Summary: dbm delete doesn't free space
Message-ID: <50803@olivea.atc.olivetti.com>
Date: 16 May 91 02:43:50 GMT
References: <62955@mcdchg.chg.mcd.mot.com>
Sender: news@olivea.atc.olivetti.com
Organization: Olivetti ATC; Cupertino, CA
Lines: 53

In article <62955@mcdchg.chg.mcd.mot.com> heiby@mcdchg.chg.mcd.mot.com (Ron Heiby) writes:
>While it might be really handy for some software that has a message-id
>and wants to convert that to pathname(s) or such to have that info in
>the DBM file that way, I can't find any software that actually makes
>use of that information.  I've written a fairly complete expire Perl

As mentioned some news readers do make use of lookup by ID.  The idea
is that it is possible to read the article mentioned in the refferences
line.  Of course the trend currently is to include the entire article
being refferenced eliminating the need to find the "parent" article.
:-)

>script, which I'm about ready to start testing.  It occurs to me,
>though, that if the actual *data* stored in the DBM file isn't used by
>anyone, just the *key* (whether or not the key exists), then it
>doesn't really matter whether that information is updated by expire.
>If no one uses it, expire could simply delete keys for the ancient
>articles and leave all the others untouched.  I would think that this
>would make for a noticeable speed improvement.

Yes, you could store 0 bytes of data and fulfill what is required for
duplicate suppression.  That should result in a smaller history.pag
file.  But consider, you are storing perhaps 30 bytes of key and 4 bytes
of data.  Cutting back from 34 to 30 bytes is not going to make a
significant improvement.

I have a "newalias" program for handling updates to my mail alias file
that does dbm adds and deletes instead of rebuilding the entire thing
from scratch.  It runs about 10 times faster that way.

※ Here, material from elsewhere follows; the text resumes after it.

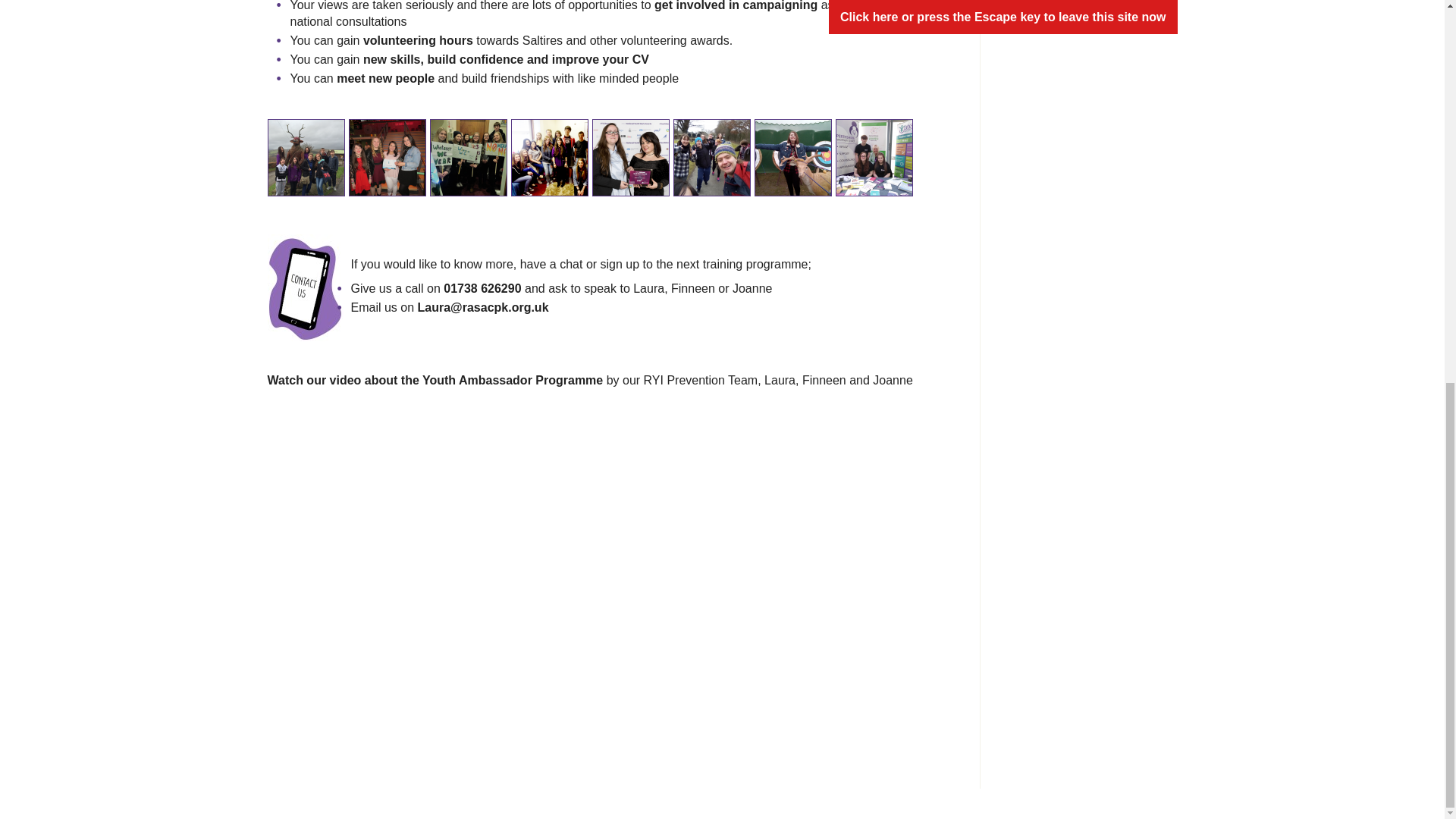
National Youth Work Awards 2018 (630, 191)
Youth Ambassadors trip to Willowgate (710, 191)
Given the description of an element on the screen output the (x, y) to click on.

But the history.pag file is a different case.  Even if we ignore the
period of inconsistancy of the pointers into the text file that whould
exist if it was being updated, there is still a more significant
problem.  The history.pag file depends on being "sparse" and, as it says
in the documentation, deleting an entry does not free the disk block.
If you went along deleting entries the distribution would eventually
result in every disk block in the history.pag file actually being
allocated.

In other words the physical size of the history.pag file would grow to
equal its logical size.  Given how the logical size of the history.pag
file shocks people until they find out it is not really that big I think
this would not be a good idea.  It might be OK for a few times but at
some point one would want to rebuild from scratch.

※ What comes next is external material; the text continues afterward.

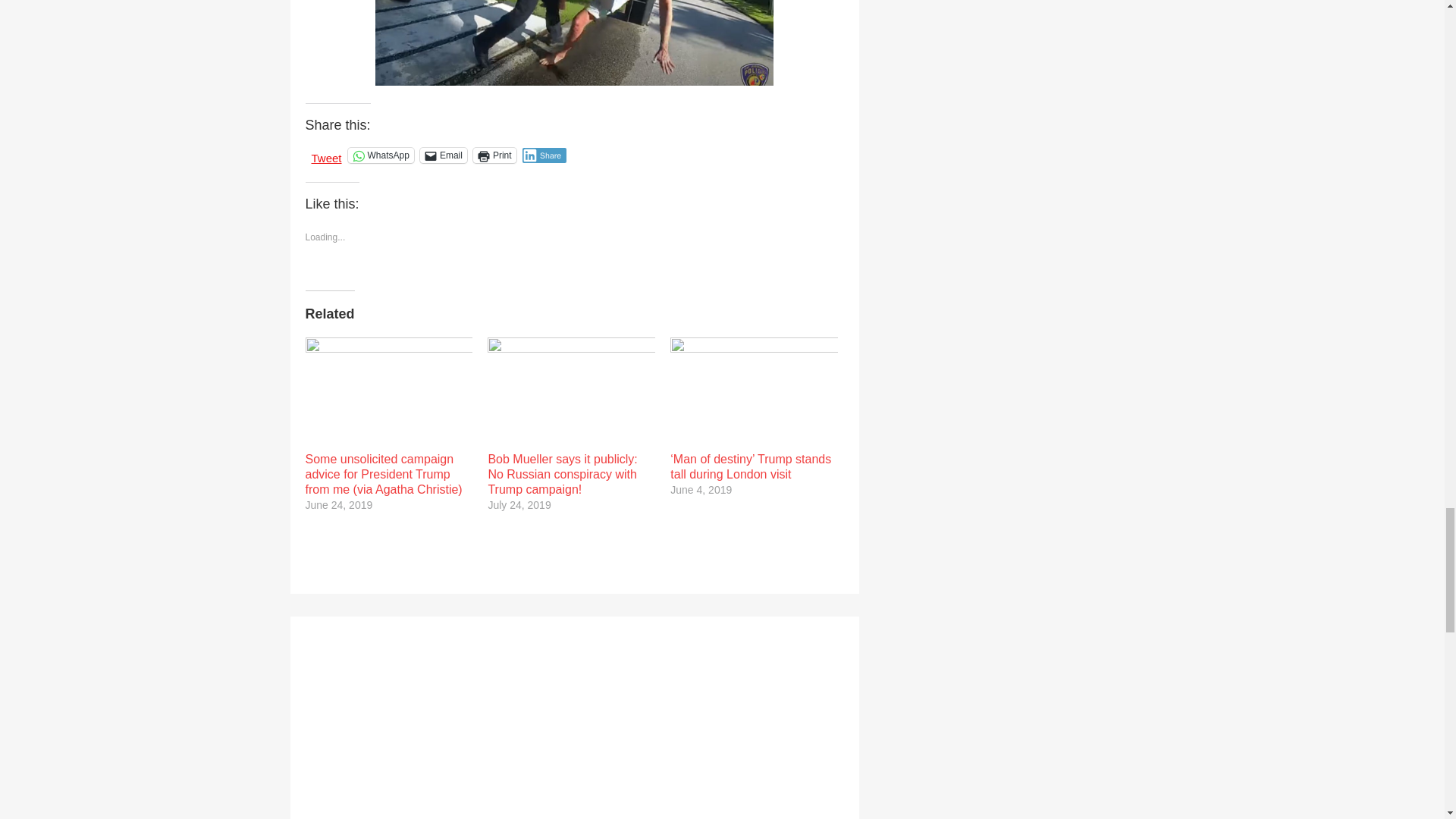
Click to print (494, 155)
Click to share on WhatsApp (380, 155)
Click to email a link to a friend (443, 155)
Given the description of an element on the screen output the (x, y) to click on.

I have been using the dbz package with my B news and it works great.
The history.pag file is lots smaller and the expire is about 10 times
faster.  The dbz package takes advantage of the fact that both the key
and the data are in the text file so it only needs to store the offset.
Given that the key is lots bigger than the offset this is a bigger win
than not storing the offset.

				Jerry Aguirre